Danish witch and ecofeminist

Dannie Druehyld (December 5, 1947 - May 3, 2021) was a Danish witch and ecofeminist who became known for her status as the only registered witch in Denmark. In her youth, she became active in the økofeministerne (ecofeminist) movement, before moving to Rold Skov, where she would go on to live the rest of her life. She also wrote two books, most notably Heksens Håndbog, the Witch's Handbook, which became influential in the 1990s in Denmark.

== Biography ==
She was born in 1947 in Amager to a family without much money. She left home at 15, then went to seminary for two years, before becoming a kindergarten director at 23, the youngest in the country at the time. She was active in the protests against the Vietnam War and the feminist protests, and started forest kindergartens with the help of pensioners and people with mental health challenges.
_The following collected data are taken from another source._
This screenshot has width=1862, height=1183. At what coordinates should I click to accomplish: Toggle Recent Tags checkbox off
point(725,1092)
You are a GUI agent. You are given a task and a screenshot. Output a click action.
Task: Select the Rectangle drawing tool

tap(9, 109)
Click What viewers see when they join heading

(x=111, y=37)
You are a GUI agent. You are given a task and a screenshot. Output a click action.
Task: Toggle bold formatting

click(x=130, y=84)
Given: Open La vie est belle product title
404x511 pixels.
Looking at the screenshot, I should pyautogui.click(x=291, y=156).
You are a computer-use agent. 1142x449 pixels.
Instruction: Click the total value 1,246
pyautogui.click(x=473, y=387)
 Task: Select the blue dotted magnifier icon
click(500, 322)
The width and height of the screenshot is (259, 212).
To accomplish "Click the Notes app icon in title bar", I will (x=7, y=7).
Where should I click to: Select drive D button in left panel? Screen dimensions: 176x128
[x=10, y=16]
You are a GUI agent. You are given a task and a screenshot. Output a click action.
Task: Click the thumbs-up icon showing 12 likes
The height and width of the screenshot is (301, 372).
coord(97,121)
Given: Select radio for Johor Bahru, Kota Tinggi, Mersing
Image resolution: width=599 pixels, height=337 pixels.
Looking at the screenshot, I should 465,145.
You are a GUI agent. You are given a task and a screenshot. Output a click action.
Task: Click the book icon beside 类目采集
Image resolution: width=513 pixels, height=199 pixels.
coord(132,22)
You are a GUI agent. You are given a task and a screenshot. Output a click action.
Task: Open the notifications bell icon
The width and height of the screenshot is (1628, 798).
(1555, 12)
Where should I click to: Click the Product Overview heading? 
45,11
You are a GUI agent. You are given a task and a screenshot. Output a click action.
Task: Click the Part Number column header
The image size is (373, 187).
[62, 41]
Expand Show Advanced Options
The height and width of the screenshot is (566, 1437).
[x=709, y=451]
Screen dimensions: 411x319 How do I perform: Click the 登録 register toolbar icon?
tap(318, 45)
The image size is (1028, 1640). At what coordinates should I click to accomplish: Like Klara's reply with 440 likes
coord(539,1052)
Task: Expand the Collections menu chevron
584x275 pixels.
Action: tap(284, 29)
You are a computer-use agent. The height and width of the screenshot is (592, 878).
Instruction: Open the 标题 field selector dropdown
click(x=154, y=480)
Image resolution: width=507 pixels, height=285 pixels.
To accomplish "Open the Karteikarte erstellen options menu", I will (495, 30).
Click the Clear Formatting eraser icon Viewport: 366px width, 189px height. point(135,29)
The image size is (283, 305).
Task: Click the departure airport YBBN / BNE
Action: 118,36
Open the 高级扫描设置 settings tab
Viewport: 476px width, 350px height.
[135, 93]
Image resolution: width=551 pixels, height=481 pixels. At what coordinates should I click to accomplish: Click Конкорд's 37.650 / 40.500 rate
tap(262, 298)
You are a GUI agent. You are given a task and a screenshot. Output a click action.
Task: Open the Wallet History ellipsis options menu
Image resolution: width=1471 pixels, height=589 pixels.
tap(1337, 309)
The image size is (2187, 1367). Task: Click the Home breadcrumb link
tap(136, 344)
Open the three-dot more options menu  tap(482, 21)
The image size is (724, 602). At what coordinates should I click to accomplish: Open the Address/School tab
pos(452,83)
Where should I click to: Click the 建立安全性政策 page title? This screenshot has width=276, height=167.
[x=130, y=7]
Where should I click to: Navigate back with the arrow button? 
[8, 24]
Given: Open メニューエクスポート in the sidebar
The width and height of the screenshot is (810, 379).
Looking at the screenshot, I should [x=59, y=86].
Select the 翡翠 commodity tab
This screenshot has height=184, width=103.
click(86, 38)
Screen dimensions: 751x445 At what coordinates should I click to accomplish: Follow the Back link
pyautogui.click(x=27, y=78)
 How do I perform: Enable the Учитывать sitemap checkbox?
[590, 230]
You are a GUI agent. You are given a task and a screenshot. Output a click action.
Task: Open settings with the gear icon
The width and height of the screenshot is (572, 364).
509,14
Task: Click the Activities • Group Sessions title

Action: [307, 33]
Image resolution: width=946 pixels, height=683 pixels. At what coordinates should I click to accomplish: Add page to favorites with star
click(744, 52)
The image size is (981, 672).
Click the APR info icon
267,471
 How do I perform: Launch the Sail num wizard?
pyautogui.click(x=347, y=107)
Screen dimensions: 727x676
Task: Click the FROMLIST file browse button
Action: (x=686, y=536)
She co-founded women's land Kvindenlandet in the 1970s. She also co-founded the økofeministerne ("ecofeminist") movement. She later moved to Rold Skov. She published her book, Heksens Håndbog ("Witch's Handbook"), in 1987. It described her rituals and lifestyle, and soon became well known: according to sources, most teenage girls in Denmark in the 1990s would have read the book, or at least heard about it. She also published a second book, Vild Vegetarmad, a guide to collecting and utilizing wild herbs and plants. She was known to have spent a lot of time in the Royal Library, Denmark, researching, and was said to address her folkloric beliefs in an almost scientific manner.

She was known for being the only registered witch in Denmark.

She was featured on TV2/Nord's 2016 show "Is Anyone There?", where she discussed elves and trolls in Rold Skov. She also led tours, including a midsummer tour. She helped establish the Children's Witchcraft Workshop at the Rebild Center.

She died on Monday, May 3, 2021.

Her workshop was recreated for the exhibition "Between Heaven and Earth" at the Royal Library, Denmark. A fundraiser was created after death to preserve a section of Rold Skov and safeguard it from any human impact in her memory. It was ultimately put to use to restore and protect an area with an assortment of springs.